Gli scettici del vaccino non hanno al momento scelta: a lavoro e nella maggior parte dei posti di svago si entra con Green pass. E a meno che non abbiano già contratto il virus e siano guariti, l’unica strada per loro rimane il tampone. Attualmente il test antigenico rapido, valido entro 48 ore dall’esecuzione, (ma il governo pensa a una riduzione a 24) può essere fatto in farmacia e negli ambulatori al prezzo di 15 euro. Se per proteggersi dalla Delta si dovesse decidere di abbandonare questa tipologia di tampone e scegliere unicamente il molecolare, la spesa media ogni 72 ore (ma il governo pensa a una riduzione a 48) sarebbe di 50 euro.
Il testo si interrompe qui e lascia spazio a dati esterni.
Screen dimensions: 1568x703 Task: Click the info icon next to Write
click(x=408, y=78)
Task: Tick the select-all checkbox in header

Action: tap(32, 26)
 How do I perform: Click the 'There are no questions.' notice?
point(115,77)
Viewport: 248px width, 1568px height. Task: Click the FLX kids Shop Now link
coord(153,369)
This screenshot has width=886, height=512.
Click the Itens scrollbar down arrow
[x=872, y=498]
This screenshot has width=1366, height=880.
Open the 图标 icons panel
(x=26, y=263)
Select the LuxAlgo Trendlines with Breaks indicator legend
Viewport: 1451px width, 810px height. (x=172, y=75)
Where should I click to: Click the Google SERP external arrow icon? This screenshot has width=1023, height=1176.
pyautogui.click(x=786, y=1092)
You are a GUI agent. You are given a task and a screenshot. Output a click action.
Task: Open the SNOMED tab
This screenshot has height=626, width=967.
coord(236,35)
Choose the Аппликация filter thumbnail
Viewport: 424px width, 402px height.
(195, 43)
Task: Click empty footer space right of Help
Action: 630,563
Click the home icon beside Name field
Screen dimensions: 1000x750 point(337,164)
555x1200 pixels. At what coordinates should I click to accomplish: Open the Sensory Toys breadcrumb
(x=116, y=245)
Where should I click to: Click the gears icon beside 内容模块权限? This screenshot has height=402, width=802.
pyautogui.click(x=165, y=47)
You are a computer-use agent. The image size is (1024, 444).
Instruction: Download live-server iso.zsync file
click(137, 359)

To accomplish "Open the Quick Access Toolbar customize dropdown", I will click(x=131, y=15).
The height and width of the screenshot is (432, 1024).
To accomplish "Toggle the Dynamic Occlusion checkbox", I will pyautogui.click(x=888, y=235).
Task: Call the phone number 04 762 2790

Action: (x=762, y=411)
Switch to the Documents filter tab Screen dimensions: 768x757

Una bella differenza che al momento peserebbe sulle tasche dei No vax.
Tempi troppo lunghi
Il tampone molecolare garantisce un’efficacia di tracciamento del virus al 90%. Un enorme vantaggio per il tentativo di arginare in tempo la diffusione veloce sul territorio nazionale e individuare con sicurezza i contatti stretti di un positivo colpiti dall’infezione. Il problema però sono i tempi. A differenza del rapido, il cui esito è ottenibile anche entro un quarto d’ora dall’esecuzione, il test molecolare richiede un iter di elaborazione molto più lungo, che in genere richiede almeno le 24 ore. Tempistiche che risulterebbero poco fattibili soprattutto per quei test utili per l’ingresso quotidiano a lavoro.
Troppe poche strutture
Negli ultimi mesi No vax e non vaccinati in generale hanno trovato nelle farmacie il posto più comodo e immediato per eseguire i loro tamponi ogni 48 o 72 ore. Se i test rapidi venissero completamente eliminati, la capillarità garantita dalla farmacie verrebbe meno lasciando il posto a un problema di strutture e numero di laboratori in grado di affrontare una richiesta così alta di molecolari.
Troppi test da fare
Attualmente in Italia si eseguono circa 600-700 mila tamponi al giorno tra rapidi e molecolari. All’interno del totale la differenza di numero tra le due tipologie però è netta. Basti pensare che negli ultimi 7 giorni su territorio nazionale si sono contati 3,7 milioni di tamponi in tutto di cui 2,7 milioni di antigenici rapidi e solo 1 milione di molecolari. Una differenza che sta anche nell’efficacia di tracciamento: il tasso di positività rilevato dai molecolari si è attestato al 6,04%, quello degli antigenici allo 0,25%. Il gap è spiegato sia dalla differente efficacia di rilevamento sia dall’utilizzo attuale delle due tipologie. Spesso si ricorre ai molecolari per casi già fortemente sospetti nella sintomatologia, i rapidi sono la scelta più frequente per tutti coloro che vogliono il Green pass. Alla luce di questi numeri, eliminare di colpo l’utilizzo dei test antigenici rapidi significherebbe per tutti i motivi finora spiegati provocare un evidente blocco al sistema di tracciamento italiano.
Chi entra in Italia con altre regole
L’idea di eliminare i test rapidi sarebbe per l’Italia una decisione piuttosto forte anche rispetto a una politica di azione condivisa con il resto d’Europa. In tutti gli altri Paesi l’antigenico rapido è un tampone ritenuto valido: per questo si potrebbe continuare ad entrare tranquillamente in Italia con Green pass da esito negativo di test antigenico. E ancora uno straniero potrebbe accedere a tutti i luoghi di svago e alle attività sociali. Stesso problema si verificherebbe con la questione dei tempi di validità: se l’Italia dovesse ridurre a 24 ore il tempo massimo in cui un test rapido continua a valere come “patente” di negatività al virus, andrebbe a scontrarsi con le tempistiche più ampie dei Paesi esteri. Insomma si continuerebbe a entrare in Italia con modalità che ai cittadini italiani risultano vietate.